Sensoaesthetics is the application of scientific methods to the study of the aesthetic, sensual and emotional aspects of materials.

==Overview==

The purpose of Sensoaesthetics is to understand how people interact with materials, and use that understanding to improve design and incorporate multisensory integration into the process. Another priority of Sensoaesthetics is to connect the Materials Science community with other disciplines such as Art and the design world, and reverse a perceived eradication of interest in the sensual and aesthetic properties of materials.
The field has been developed by Materials Science academics, Professor Mark Miodownik and Dr Zoe Laughlin at King's College London and UCL, and through the work of the Materials Library at King's College, and the Institute of Making.

==Spoon Experiment==

The event was held in May, 2012 at Quilon, a Michelin starred Indian restaurant in London, by Zoe Laughlin and Mark Miodownik.
The purpose was to study the taste of solid metals, and involved inviting a group of people including chef Heston Blumenthal and food science writer Harold McGee to eat Indian food using seven different freshly polished spoons in copper, gold, silver, tin, zinc, chrome and stainless steel.

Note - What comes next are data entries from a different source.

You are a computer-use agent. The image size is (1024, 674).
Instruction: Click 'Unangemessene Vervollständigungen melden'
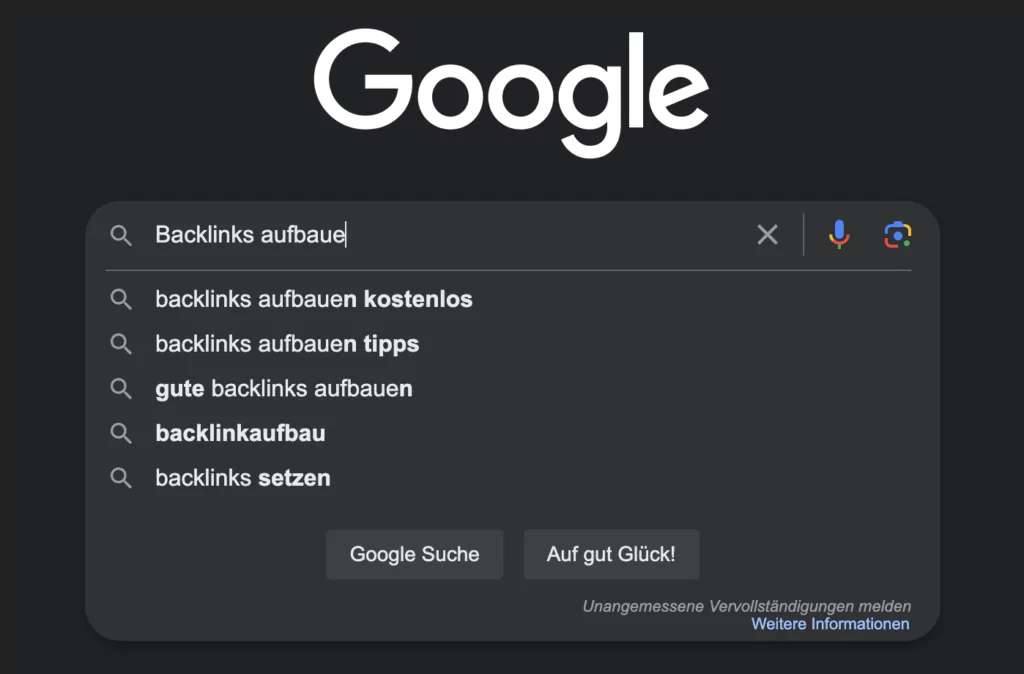(746, 606)
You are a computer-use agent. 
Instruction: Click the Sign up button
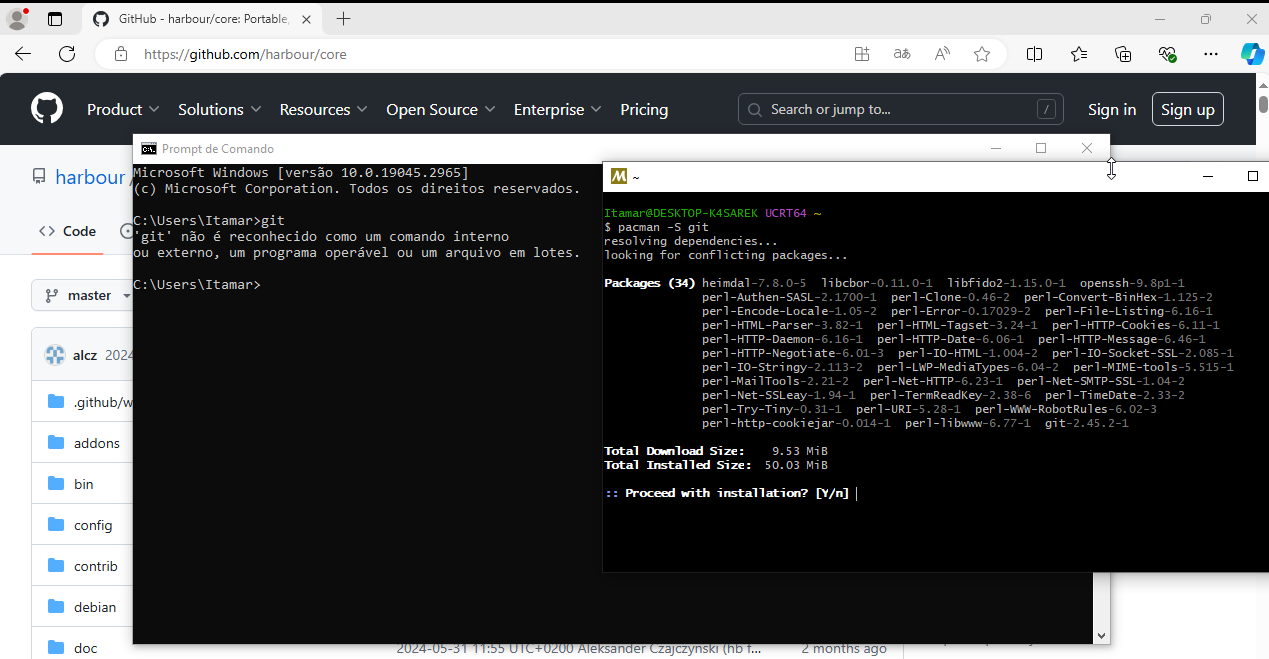[1187, 109]
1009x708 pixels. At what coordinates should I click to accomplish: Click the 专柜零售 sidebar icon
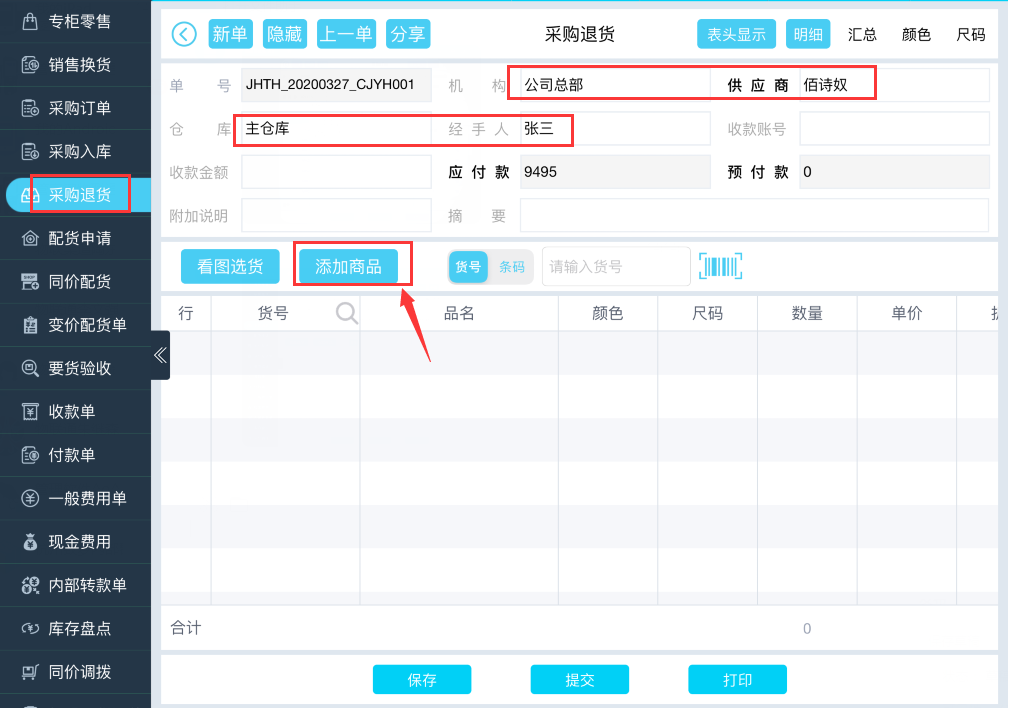click(x=30, y=21)
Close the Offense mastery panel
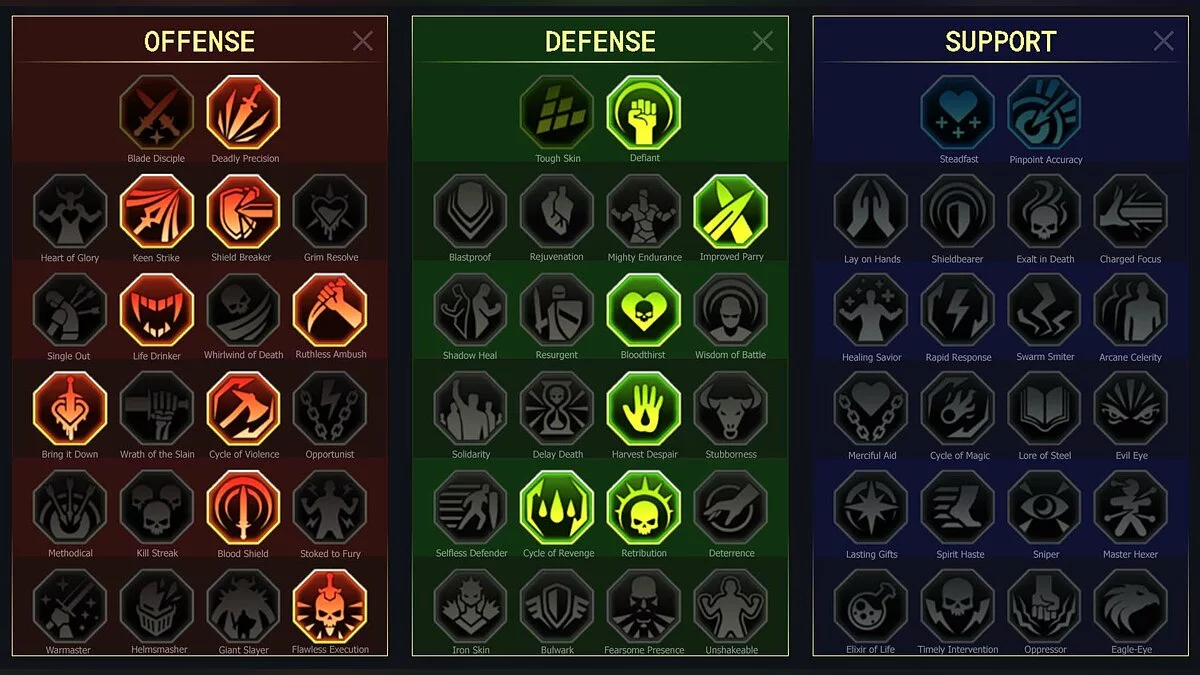This screenshot has width=1200, height=675. [x=362, y=41]
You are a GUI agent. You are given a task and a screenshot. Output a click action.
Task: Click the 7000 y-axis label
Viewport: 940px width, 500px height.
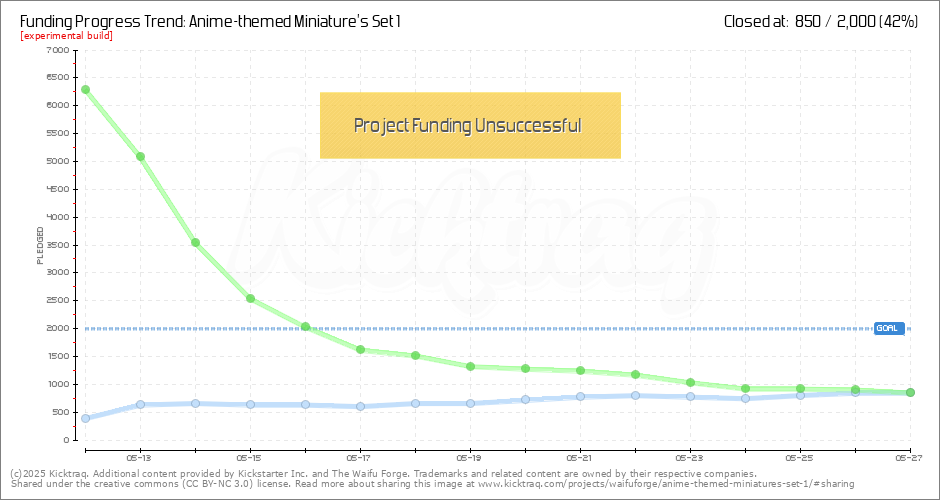[58, 50]
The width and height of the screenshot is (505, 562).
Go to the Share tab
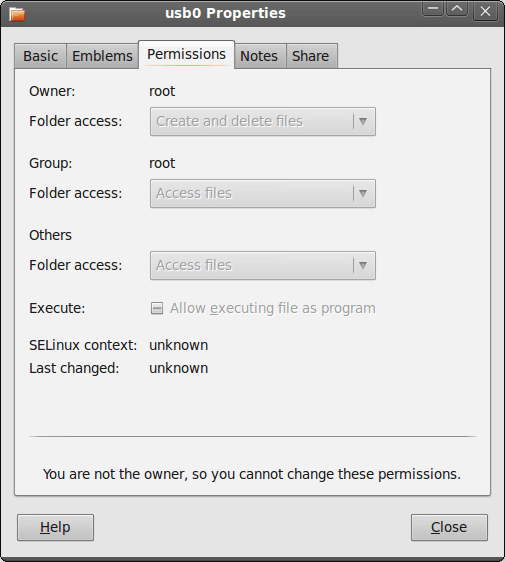[310, 56]
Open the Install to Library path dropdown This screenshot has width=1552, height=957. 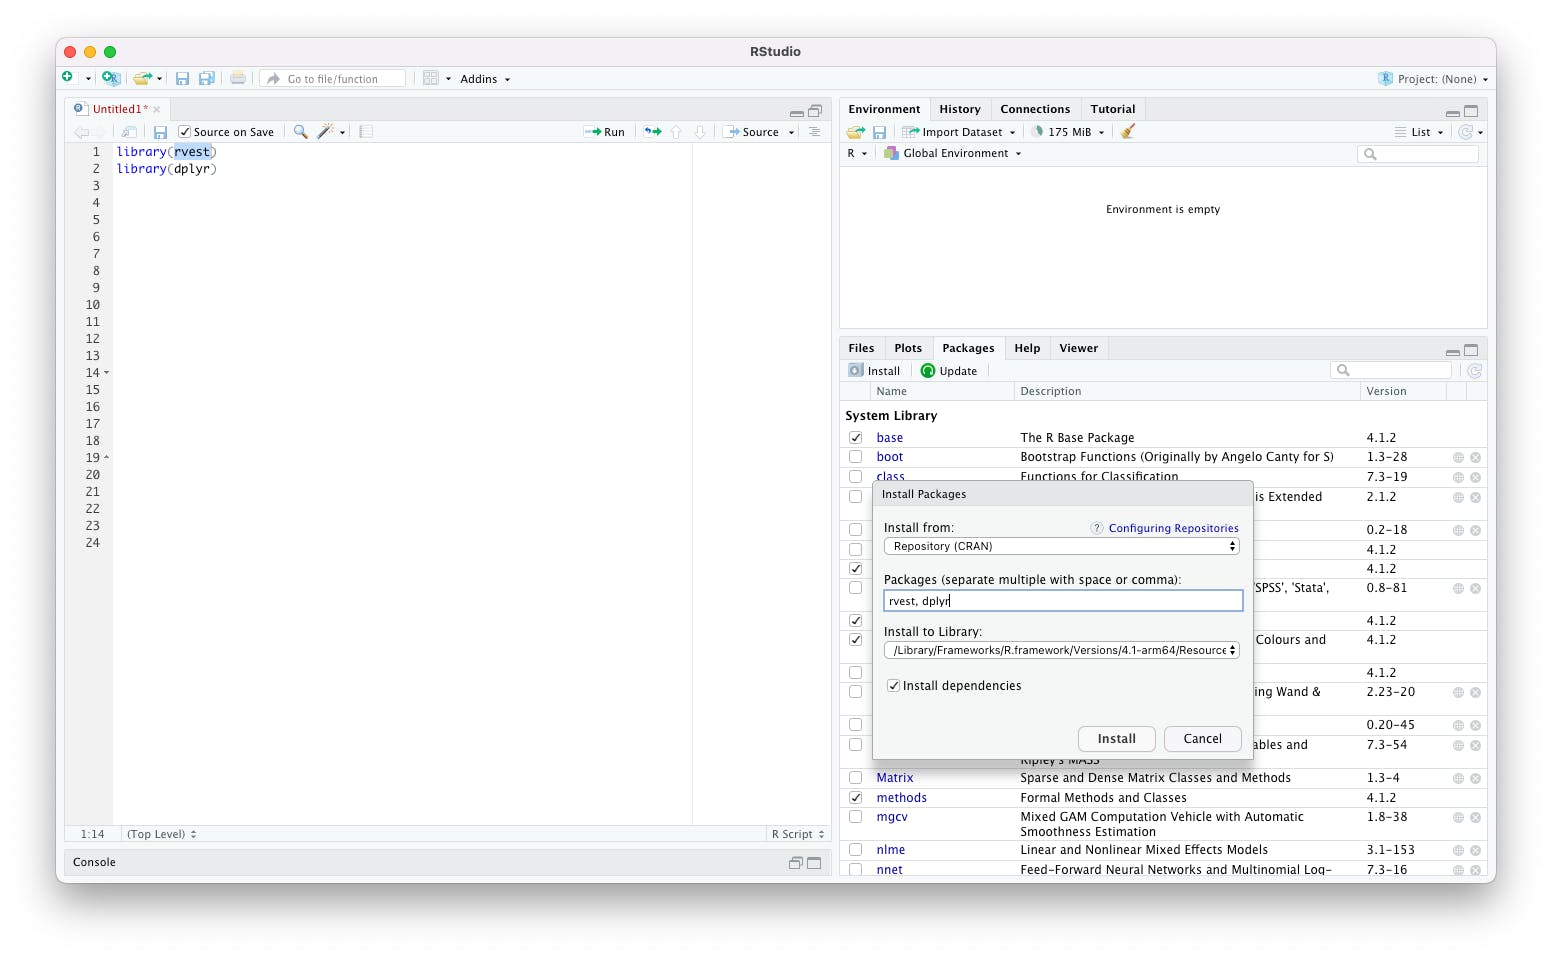click(1062, 651)
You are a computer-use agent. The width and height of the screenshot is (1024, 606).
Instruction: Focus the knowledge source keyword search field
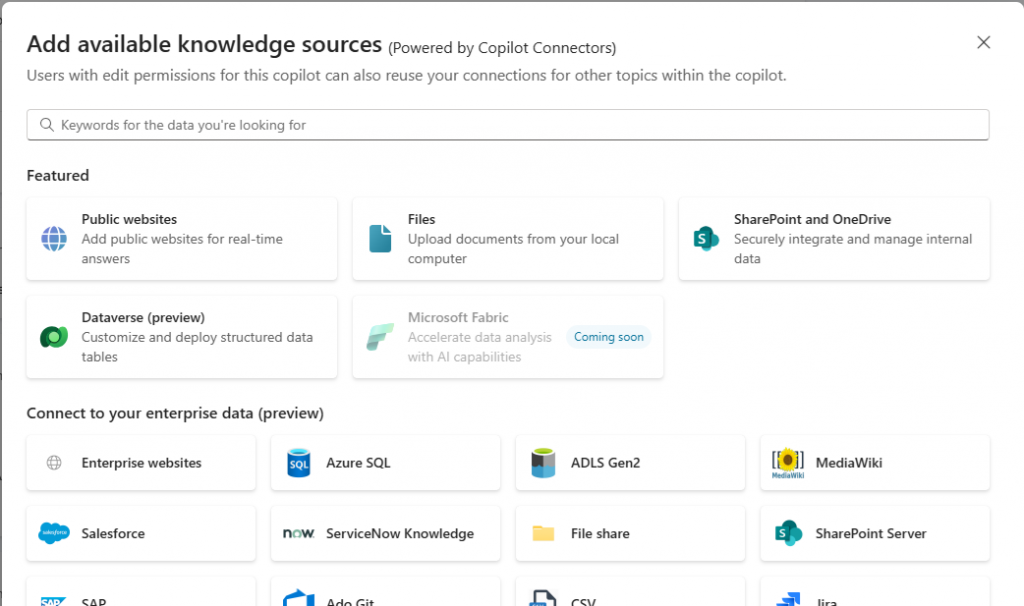[x=520, y=125]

The tastes of copper and zinc were found to be "bold and assertive, with bitter, metallic tastes". The silver spoon "tasted dull", while the stainless steel had a "faintly metallic flavour". Miodownik observed that the guests were not just tasting the spoons, but eating them, as with every lick they consumed "perhaps a hundred billion atoms".

In 2016, a set of the spoons Laughlin designed were included in the new permanent collection of London's Design Museum and are on display in the Designer Maker User gallery.